FY 2006 Fusion Budget Requests Submitted

February 7, 2004

President Bush submitted to Congress his budget requests for Fiscal Year 2006 which begins October 1, 2005. Fusion research is carried in two parts of the Department of Energy request: the Office of Fusion Energy Sciences (within the DOE Office of Science) and the Office of Inertial Confinement Fusion and NIF (within the DOE weapons budget).

For the Office of Fusion Energy Sciences, the President requests $291 million compared to $274 million in FY 2005. Funding for the International Thermonuclear Experimental Reactor (ITER) would climb from $5M to $56M. Since the total budget increase is only $17M, the budget request proposes $34M in cuts from ongoing domestic fusion research efforts. Included in the proposed domestic fusion program cuts are total elimination of fusion materials research ($7.3M), halving the effort on heavy ion inertial fusion ($7.2M), reductions in ongoing tokamak experiments and theory ($7.4M), reductions in non-tokamak (alternate concept) research ($10M) and reductions in enabling technology ($3.0M). General Plasma Science would increase by $1M.
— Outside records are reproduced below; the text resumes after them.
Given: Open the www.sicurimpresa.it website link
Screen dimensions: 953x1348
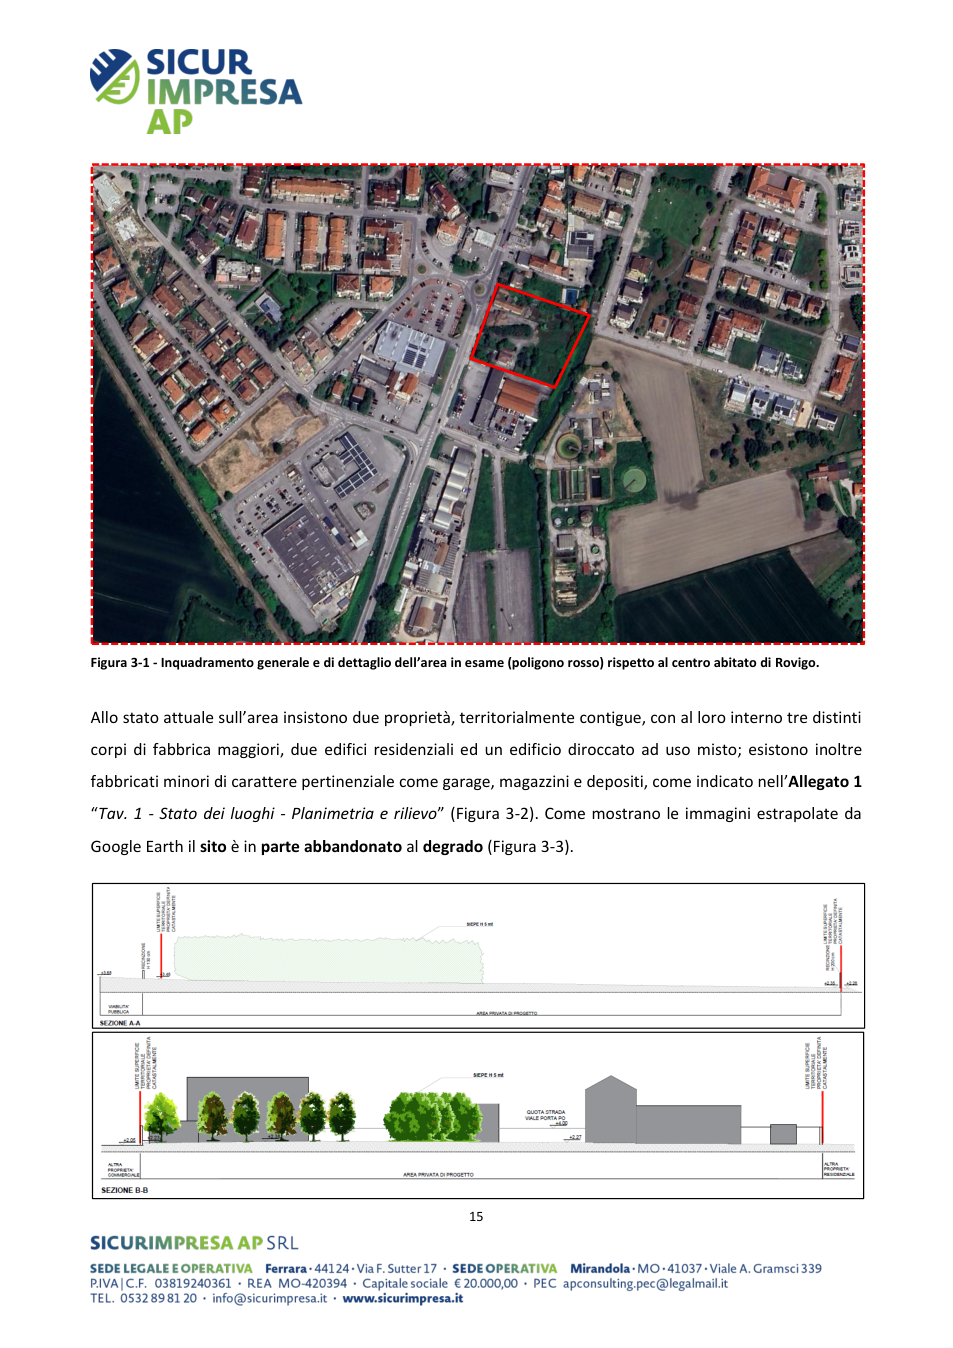Looking at the screenshot, I should [x=403, y=1299].
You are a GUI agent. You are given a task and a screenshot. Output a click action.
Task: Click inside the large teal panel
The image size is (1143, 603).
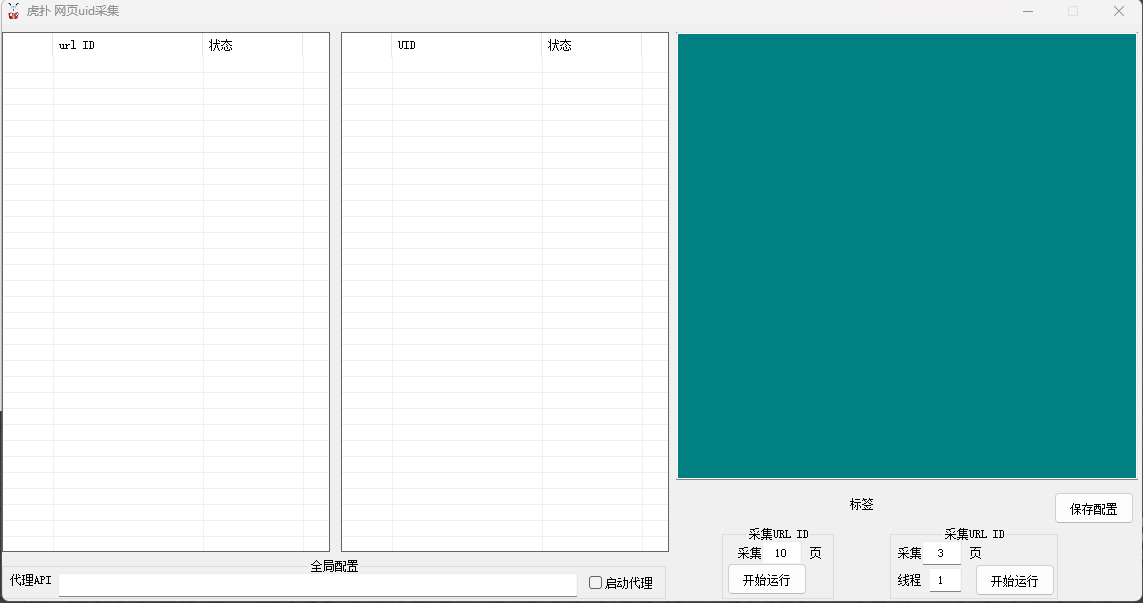906,256
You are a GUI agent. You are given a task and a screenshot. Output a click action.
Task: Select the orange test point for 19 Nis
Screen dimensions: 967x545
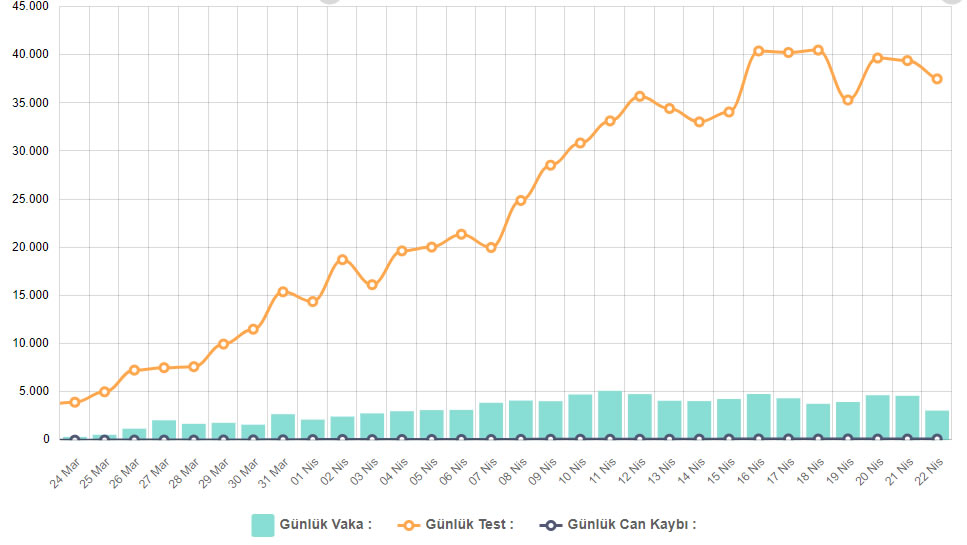tap(848, 100)
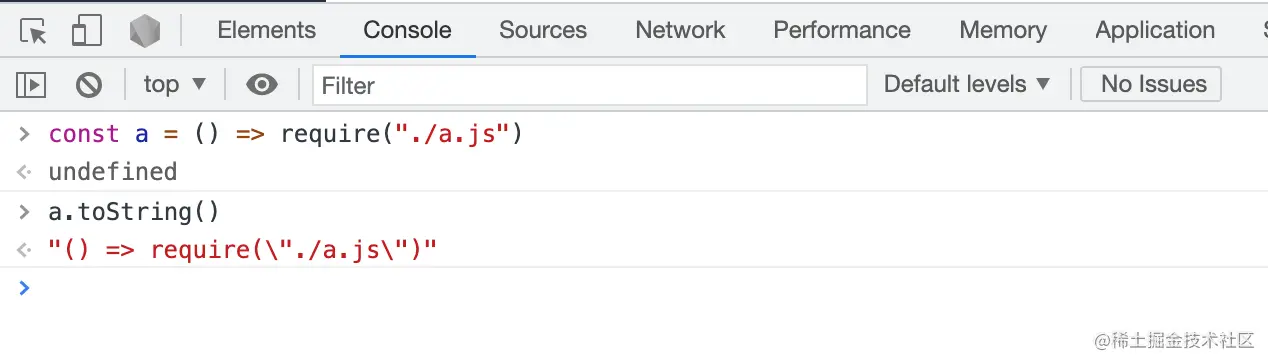Select the Console tab
The width and height of the screenshot is (1268, 364).
pos(407,31)
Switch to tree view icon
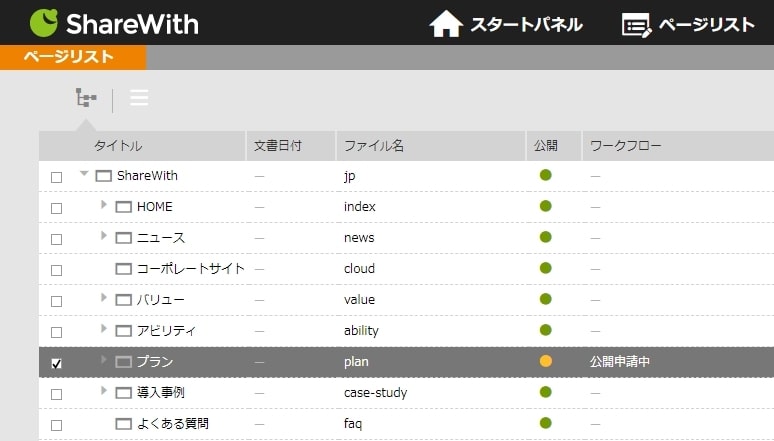Viewport: 774px width, 441px height. 86,98

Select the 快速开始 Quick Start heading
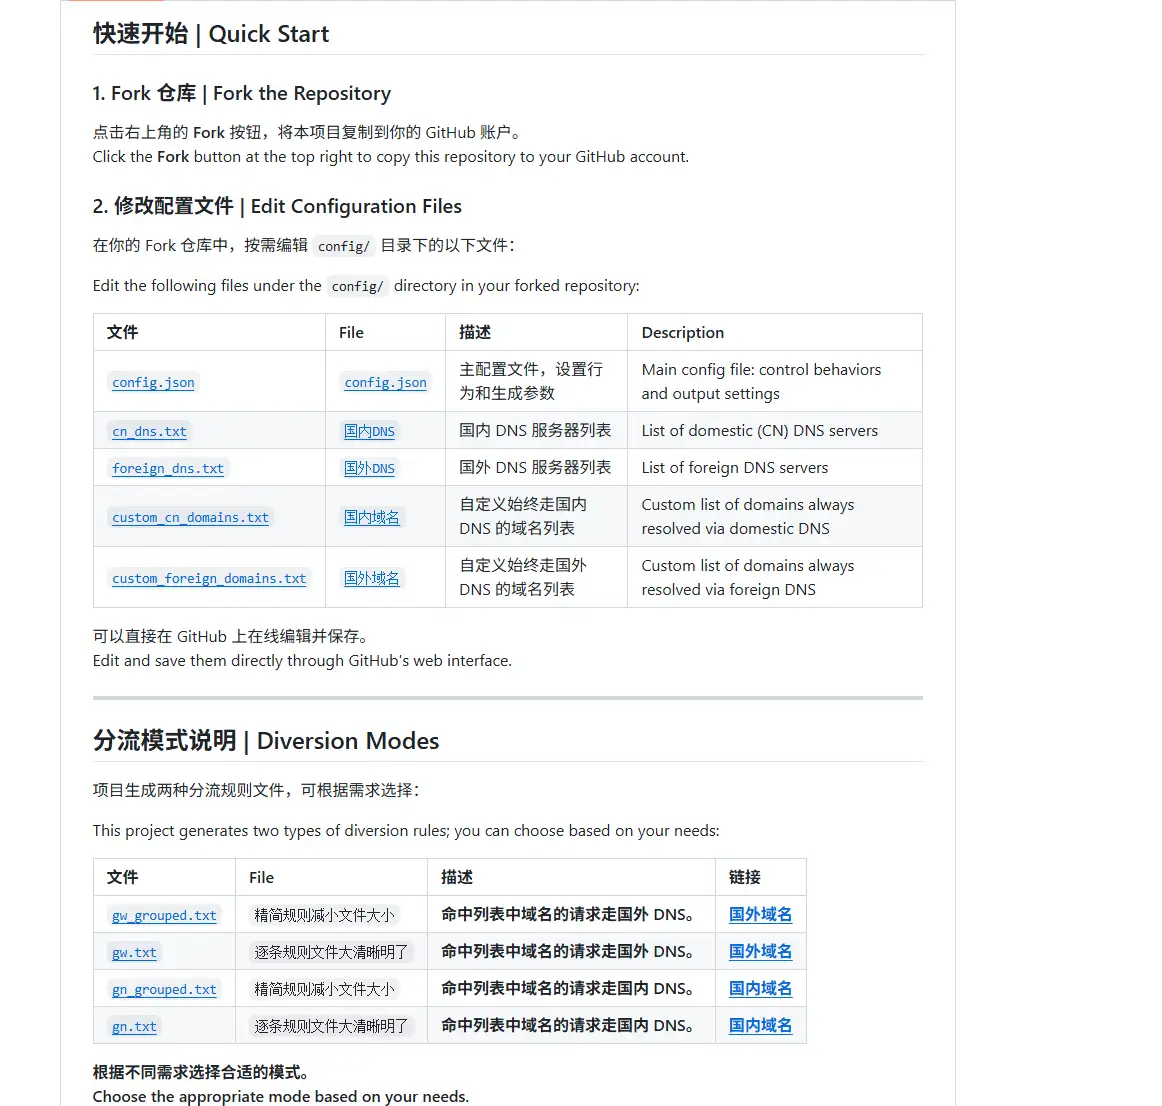(x=211, y=34)
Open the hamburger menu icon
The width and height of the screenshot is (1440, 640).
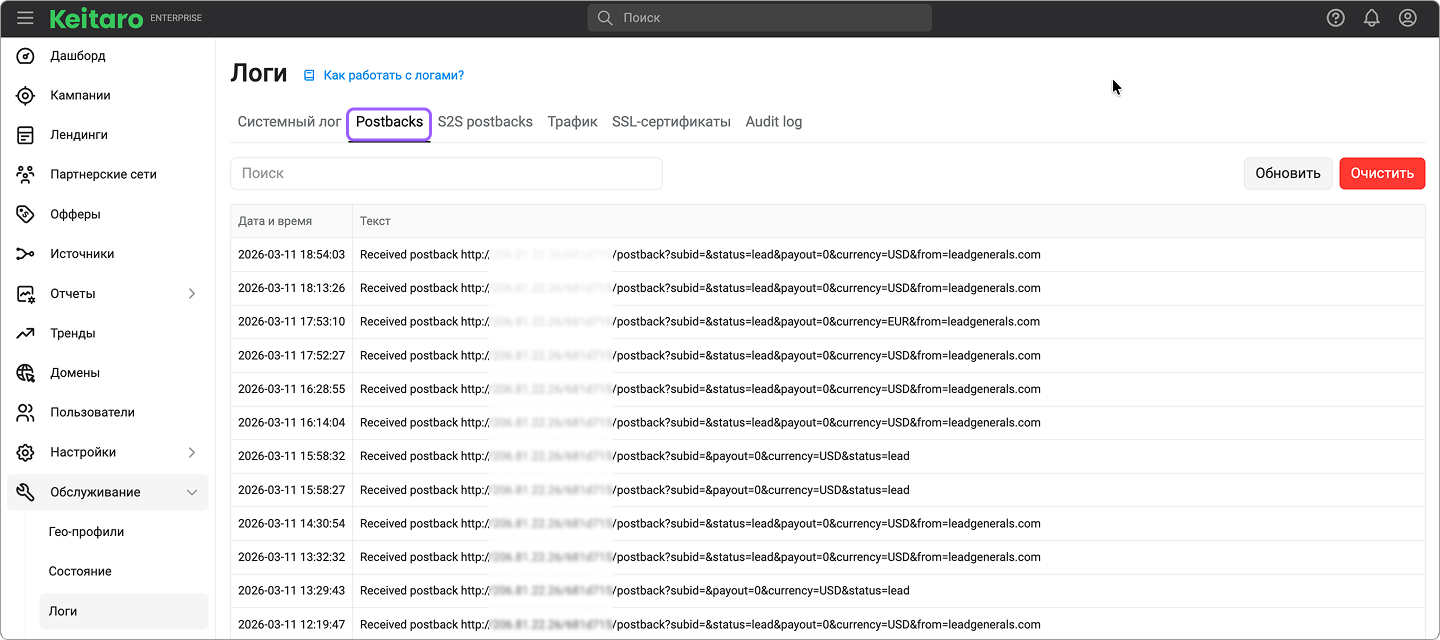[x=25, y=18]
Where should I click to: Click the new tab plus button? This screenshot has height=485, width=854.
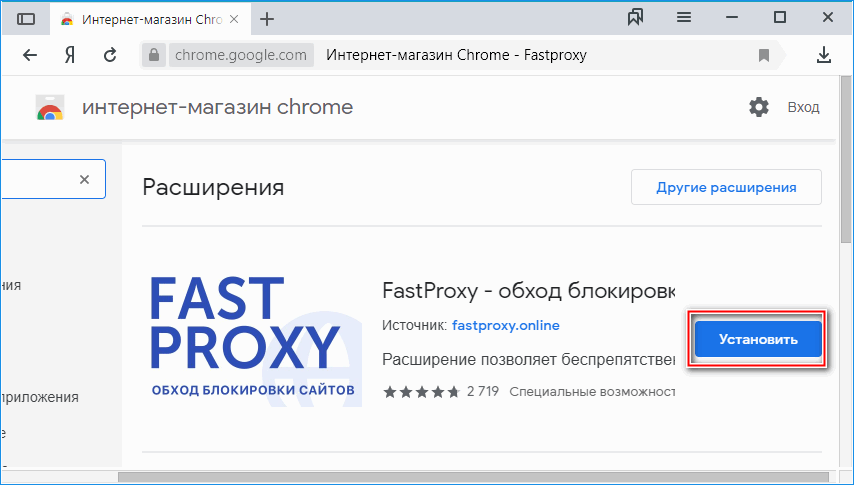267,19
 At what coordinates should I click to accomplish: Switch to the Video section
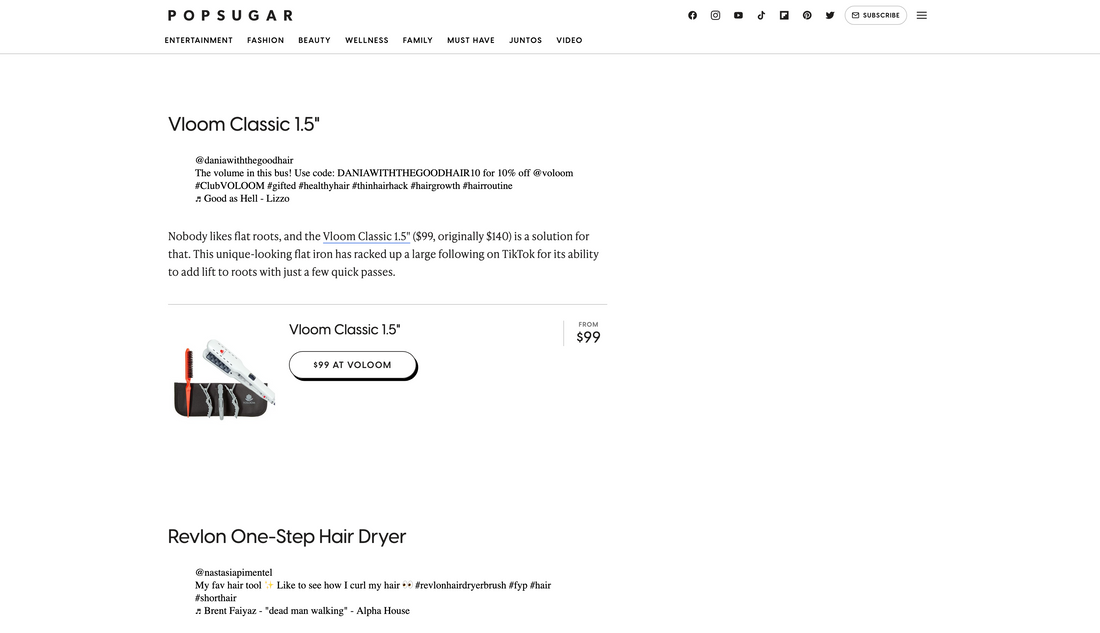pos(569,41)
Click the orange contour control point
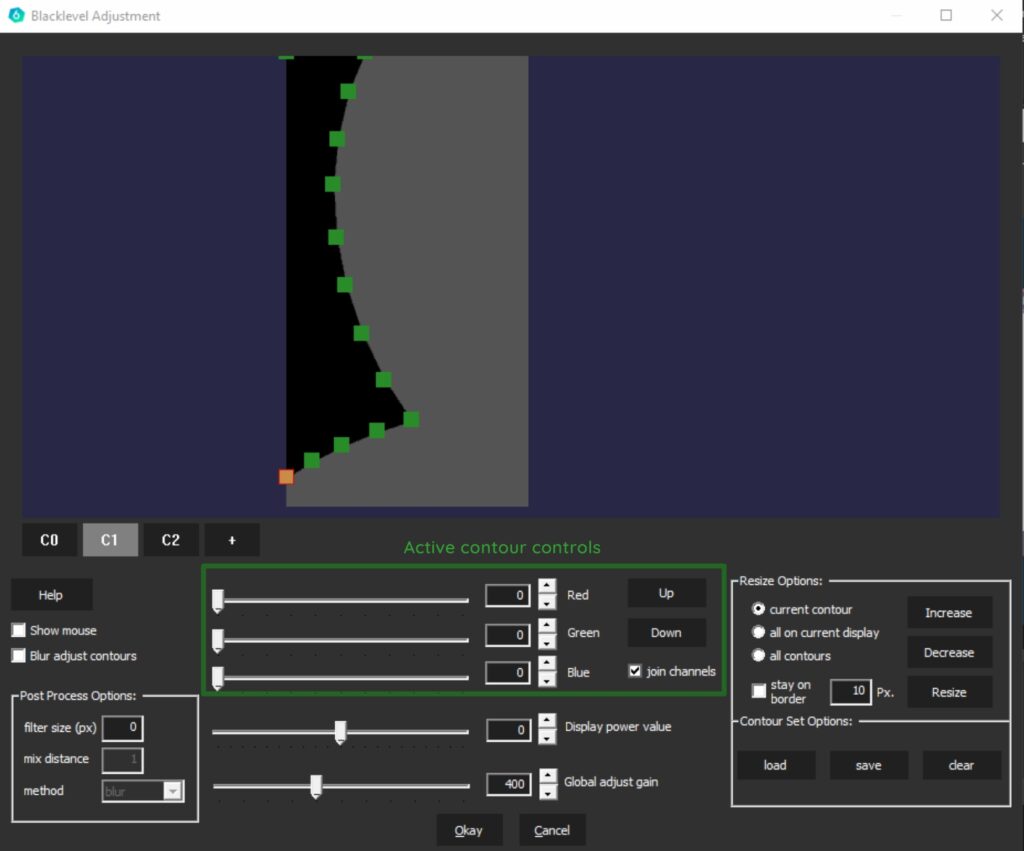This screenshot has width=1024, height=851. (286, 477)
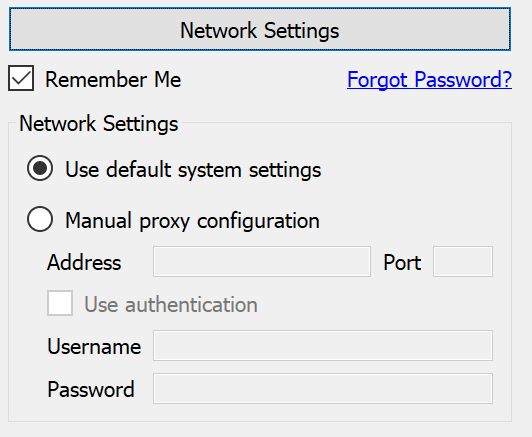
Task: Click the Use authentication label text
Action: pos(171,304)
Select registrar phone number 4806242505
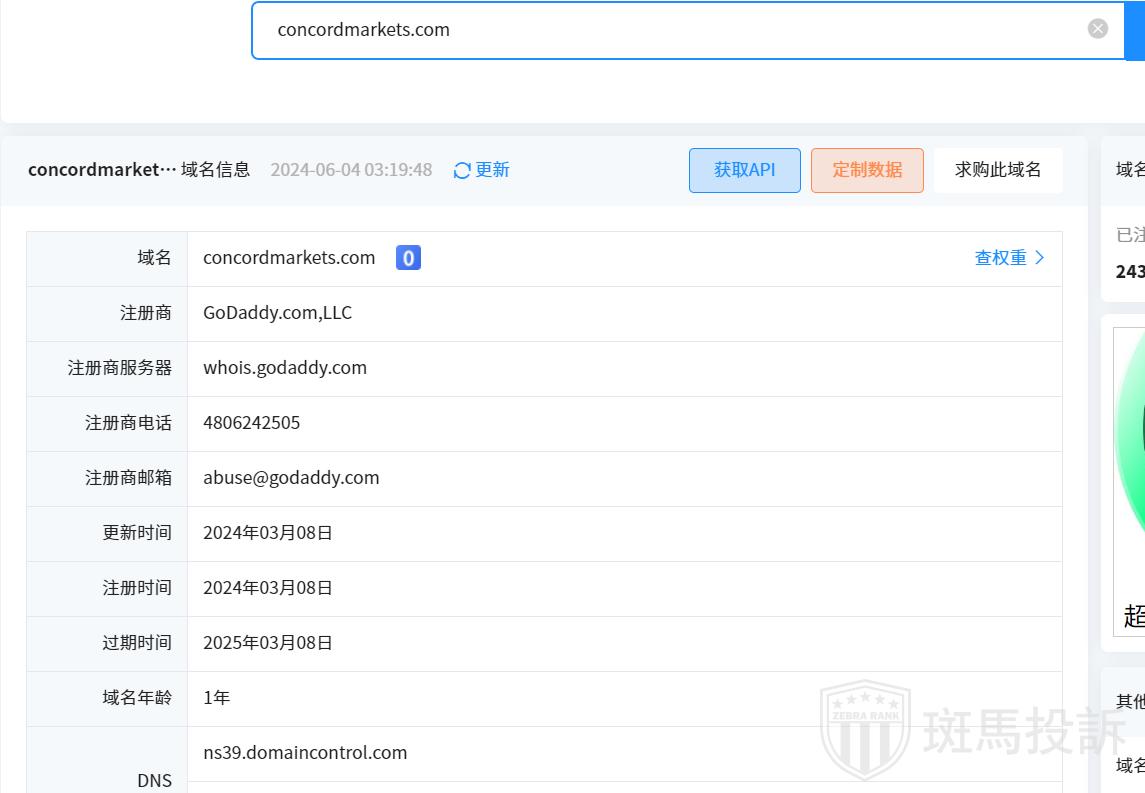The height and width of the screenshot is (793, 1145). 251,423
Of the $56M earmarked for ITER, $6M would be for ITER Preparations, compared to $5M in FY 2005 and $46M is reserved for ITER hardware on the assumption that ITER construction is proceeding. Currently ITER construction is being held up by failure of the ITER partners to agree on a site. The U.S has negotiated a 10% contribution to the $5 billion estimated cost of the project. However, cost estimates by U. S ITER project office officials put the estimated cost to the U. S. at slightly over $1 billion over 8 years beginning in FY 2006. The U. S figures include inflation and contingency not in the official ITER project cost estimates and also reflects U. S re-estimates on the cost of building components in the U. S. According to U. S. ITER cost profiles, the U. S. contribution would grow from $46M in FY 2006 to $!30M in FY 2007 and peak around $190M in FY 2009 and 2010. Construction is estimated to be completed in FY 2013.

For the Office of Inertial Confinement and NIF, the President requests $460 million, compared to $535 million in FY2005. Almost the entire reduction is due to DOE's failure once more to request funding for Congressionally-mandated programs on high average power laser and z-pinch driver development ($34M) and high energy petawatt laser efforts ($38M).